> [About this task] Note each line of the entries that includes "bold". Then copy those lines.

> [Material for this task]
■ ■ ■ ■ ■ ■ ■
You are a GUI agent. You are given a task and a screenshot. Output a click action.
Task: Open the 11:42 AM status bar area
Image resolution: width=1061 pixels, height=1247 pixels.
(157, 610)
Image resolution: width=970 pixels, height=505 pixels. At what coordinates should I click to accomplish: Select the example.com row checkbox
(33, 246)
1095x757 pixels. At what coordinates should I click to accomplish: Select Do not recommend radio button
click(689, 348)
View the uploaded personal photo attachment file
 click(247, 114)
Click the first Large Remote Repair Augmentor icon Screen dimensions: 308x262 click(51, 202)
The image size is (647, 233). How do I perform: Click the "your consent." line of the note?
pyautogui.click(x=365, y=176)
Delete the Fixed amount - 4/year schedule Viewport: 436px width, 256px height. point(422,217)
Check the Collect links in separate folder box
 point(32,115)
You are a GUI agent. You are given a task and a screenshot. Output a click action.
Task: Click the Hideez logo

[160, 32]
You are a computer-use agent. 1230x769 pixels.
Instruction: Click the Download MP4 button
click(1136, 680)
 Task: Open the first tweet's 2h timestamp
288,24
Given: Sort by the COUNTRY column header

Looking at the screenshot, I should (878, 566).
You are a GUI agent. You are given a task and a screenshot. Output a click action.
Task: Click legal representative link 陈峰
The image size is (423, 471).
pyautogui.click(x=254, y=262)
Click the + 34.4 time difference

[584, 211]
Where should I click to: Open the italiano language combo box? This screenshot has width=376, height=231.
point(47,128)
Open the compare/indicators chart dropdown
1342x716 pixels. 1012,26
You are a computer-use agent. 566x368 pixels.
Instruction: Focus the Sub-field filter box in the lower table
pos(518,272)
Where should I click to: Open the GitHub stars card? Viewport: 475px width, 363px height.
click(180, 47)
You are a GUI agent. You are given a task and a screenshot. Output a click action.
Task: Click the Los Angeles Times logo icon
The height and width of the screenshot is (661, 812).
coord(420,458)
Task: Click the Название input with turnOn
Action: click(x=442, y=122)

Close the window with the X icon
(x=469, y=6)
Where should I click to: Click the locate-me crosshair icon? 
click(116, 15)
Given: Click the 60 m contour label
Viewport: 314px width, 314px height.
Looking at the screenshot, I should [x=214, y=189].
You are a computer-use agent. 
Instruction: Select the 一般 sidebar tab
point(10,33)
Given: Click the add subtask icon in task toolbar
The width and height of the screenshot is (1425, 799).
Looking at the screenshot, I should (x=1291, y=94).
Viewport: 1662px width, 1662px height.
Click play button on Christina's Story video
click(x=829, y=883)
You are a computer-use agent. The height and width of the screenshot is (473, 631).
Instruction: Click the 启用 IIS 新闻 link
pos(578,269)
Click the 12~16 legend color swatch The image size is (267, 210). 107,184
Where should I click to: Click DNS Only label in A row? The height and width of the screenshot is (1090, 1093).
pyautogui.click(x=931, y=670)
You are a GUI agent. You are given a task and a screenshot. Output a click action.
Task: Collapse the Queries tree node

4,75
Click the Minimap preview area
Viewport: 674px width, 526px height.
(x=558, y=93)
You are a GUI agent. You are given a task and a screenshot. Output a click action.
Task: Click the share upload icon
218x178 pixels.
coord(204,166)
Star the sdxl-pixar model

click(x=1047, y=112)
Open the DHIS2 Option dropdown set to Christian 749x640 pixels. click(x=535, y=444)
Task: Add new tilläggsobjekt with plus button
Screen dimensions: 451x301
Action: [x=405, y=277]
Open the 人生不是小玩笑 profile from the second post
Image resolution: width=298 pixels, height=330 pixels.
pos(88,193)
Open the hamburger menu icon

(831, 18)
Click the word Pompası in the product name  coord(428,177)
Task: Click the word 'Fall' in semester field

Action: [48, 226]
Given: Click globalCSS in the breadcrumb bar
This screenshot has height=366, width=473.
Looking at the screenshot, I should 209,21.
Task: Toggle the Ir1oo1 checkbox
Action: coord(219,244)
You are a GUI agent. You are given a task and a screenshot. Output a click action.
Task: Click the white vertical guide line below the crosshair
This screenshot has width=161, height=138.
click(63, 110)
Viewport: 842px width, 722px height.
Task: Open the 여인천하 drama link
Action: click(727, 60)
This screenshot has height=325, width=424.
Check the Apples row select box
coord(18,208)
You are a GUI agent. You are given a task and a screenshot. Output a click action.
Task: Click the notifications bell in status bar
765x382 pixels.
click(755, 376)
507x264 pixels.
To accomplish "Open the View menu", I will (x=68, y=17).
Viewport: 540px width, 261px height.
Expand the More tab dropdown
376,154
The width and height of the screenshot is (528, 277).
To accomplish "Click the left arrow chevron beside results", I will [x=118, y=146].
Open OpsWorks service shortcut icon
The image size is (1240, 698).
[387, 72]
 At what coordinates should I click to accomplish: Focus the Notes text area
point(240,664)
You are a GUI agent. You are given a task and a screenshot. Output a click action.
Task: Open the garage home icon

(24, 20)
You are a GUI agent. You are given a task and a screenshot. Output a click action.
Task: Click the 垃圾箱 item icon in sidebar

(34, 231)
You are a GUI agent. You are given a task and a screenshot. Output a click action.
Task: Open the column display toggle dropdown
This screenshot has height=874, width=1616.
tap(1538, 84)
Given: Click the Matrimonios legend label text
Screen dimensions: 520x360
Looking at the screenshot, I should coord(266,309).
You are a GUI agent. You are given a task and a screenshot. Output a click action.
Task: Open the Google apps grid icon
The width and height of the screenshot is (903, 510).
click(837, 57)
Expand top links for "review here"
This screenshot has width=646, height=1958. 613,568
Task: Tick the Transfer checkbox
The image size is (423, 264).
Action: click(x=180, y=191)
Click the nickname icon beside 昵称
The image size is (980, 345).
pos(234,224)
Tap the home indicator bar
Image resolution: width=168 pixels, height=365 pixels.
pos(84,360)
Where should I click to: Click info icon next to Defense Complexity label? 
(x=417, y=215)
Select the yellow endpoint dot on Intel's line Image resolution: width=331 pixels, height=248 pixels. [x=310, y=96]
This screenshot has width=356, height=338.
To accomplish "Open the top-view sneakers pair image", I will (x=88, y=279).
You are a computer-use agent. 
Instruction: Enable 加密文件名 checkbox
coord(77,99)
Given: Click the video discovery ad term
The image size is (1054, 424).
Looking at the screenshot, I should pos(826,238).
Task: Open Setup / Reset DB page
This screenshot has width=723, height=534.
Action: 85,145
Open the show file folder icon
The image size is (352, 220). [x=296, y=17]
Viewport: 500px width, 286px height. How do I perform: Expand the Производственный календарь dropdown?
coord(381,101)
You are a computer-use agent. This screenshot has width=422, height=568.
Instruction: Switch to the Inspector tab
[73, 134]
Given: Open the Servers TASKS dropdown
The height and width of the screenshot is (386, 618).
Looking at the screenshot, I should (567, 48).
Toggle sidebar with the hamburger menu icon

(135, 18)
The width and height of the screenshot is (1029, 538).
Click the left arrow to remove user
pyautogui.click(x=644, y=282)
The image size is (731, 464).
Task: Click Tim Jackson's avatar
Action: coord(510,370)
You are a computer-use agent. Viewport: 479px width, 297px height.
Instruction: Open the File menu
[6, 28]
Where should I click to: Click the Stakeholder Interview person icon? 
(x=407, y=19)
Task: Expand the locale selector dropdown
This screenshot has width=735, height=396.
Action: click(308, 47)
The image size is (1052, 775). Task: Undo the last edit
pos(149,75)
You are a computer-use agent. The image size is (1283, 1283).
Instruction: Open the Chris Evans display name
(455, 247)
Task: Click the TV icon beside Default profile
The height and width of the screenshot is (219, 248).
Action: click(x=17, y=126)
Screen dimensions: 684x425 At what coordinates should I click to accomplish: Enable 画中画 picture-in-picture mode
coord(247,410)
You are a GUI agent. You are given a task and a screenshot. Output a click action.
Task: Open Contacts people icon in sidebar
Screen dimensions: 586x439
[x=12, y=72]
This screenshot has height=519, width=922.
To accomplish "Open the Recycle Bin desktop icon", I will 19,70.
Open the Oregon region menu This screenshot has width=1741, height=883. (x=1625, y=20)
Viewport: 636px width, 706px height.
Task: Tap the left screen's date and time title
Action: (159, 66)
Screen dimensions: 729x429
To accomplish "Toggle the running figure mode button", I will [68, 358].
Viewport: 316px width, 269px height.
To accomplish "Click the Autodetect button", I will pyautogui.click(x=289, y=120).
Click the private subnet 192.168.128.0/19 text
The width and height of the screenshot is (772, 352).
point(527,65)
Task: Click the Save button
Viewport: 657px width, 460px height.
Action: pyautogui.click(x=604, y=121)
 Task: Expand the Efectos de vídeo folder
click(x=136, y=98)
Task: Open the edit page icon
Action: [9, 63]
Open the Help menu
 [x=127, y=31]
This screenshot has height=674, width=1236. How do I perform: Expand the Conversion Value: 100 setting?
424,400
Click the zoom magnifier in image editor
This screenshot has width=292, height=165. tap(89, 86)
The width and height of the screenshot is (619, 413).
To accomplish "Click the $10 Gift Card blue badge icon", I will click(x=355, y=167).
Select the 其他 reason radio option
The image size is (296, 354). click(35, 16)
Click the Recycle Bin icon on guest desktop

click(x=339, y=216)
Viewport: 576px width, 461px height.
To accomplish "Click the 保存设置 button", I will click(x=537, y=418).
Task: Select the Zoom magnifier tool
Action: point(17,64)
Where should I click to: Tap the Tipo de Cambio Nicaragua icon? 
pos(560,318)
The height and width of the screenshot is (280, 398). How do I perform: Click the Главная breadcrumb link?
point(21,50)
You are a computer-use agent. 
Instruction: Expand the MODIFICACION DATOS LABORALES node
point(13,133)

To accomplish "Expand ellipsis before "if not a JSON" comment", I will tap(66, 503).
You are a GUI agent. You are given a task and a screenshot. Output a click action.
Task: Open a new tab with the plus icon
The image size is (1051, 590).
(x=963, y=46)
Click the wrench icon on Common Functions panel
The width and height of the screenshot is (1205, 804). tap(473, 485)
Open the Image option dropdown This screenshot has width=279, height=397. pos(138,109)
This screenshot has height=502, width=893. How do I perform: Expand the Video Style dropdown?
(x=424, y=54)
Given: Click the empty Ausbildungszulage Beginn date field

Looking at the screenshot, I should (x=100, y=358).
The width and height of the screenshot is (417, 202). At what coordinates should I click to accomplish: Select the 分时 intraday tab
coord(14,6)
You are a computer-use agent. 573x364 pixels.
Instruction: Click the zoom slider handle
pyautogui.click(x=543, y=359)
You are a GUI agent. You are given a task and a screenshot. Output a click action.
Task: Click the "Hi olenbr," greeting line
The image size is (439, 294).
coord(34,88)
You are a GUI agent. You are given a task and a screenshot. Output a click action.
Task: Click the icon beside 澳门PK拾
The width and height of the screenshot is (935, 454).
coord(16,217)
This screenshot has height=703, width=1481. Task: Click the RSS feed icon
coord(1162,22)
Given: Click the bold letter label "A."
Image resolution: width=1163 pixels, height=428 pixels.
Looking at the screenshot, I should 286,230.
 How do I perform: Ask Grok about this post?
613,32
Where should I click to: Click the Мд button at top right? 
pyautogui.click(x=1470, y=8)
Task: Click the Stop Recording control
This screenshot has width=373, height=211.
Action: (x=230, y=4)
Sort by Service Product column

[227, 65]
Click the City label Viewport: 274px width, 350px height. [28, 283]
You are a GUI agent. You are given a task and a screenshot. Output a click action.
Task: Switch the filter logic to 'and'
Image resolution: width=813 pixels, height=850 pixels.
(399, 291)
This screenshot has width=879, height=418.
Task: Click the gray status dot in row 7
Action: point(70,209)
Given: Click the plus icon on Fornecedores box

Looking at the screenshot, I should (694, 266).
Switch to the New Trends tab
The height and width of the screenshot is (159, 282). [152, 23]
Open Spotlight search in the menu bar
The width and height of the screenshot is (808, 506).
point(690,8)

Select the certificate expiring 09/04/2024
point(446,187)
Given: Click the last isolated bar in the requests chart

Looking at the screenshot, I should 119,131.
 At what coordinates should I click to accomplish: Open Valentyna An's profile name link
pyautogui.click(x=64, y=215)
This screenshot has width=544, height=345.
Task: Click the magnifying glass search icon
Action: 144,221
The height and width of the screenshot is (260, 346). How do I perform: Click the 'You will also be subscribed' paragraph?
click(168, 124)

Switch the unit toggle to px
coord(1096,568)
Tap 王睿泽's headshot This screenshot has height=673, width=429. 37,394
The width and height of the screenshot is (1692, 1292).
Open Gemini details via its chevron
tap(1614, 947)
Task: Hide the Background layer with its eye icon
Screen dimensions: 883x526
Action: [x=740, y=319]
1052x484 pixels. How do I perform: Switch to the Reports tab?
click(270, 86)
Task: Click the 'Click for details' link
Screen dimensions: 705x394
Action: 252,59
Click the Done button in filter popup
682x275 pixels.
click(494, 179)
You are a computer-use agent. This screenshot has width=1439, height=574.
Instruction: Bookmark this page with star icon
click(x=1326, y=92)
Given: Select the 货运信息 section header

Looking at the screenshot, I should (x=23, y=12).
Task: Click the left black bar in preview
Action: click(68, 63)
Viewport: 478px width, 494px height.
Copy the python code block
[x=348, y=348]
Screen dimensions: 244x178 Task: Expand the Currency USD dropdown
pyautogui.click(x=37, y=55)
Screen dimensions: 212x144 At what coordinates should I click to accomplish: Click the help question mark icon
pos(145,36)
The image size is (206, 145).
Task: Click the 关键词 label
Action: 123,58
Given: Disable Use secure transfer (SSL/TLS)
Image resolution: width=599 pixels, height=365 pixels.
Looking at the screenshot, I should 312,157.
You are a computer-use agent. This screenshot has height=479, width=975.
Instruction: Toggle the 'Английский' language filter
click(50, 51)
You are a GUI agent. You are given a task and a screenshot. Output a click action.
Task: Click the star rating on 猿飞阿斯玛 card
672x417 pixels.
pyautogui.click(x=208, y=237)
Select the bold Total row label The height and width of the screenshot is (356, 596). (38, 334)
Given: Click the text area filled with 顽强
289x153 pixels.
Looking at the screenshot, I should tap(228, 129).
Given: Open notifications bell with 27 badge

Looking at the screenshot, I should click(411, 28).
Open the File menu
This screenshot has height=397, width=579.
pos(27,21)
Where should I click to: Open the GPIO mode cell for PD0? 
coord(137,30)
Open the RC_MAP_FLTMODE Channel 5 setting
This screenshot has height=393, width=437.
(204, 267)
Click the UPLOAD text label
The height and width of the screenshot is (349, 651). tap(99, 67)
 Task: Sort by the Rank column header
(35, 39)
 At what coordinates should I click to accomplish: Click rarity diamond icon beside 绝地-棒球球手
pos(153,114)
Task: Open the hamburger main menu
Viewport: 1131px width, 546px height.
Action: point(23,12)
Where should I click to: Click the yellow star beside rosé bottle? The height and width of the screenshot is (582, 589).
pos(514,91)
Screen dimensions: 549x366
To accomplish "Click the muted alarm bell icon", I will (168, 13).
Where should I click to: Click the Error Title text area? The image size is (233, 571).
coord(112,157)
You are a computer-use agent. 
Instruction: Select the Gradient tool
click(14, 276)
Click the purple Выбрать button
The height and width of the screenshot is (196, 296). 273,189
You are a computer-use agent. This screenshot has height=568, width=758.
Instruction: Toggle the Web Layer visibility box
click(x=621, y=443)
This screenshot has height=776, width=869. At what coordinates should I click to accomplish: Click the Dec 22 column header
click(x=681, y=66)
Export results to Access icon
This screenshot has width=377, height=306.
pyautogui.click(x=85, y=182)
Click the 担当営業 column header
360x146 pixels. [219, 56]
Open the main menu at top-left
■ ■ ■ ■ ■ ■ ■
> [Result of this exercise]
Given: Click the bold letter label "A."
Select the bold Total row label The height and width of the screenshot is (356, 596). (38, 334)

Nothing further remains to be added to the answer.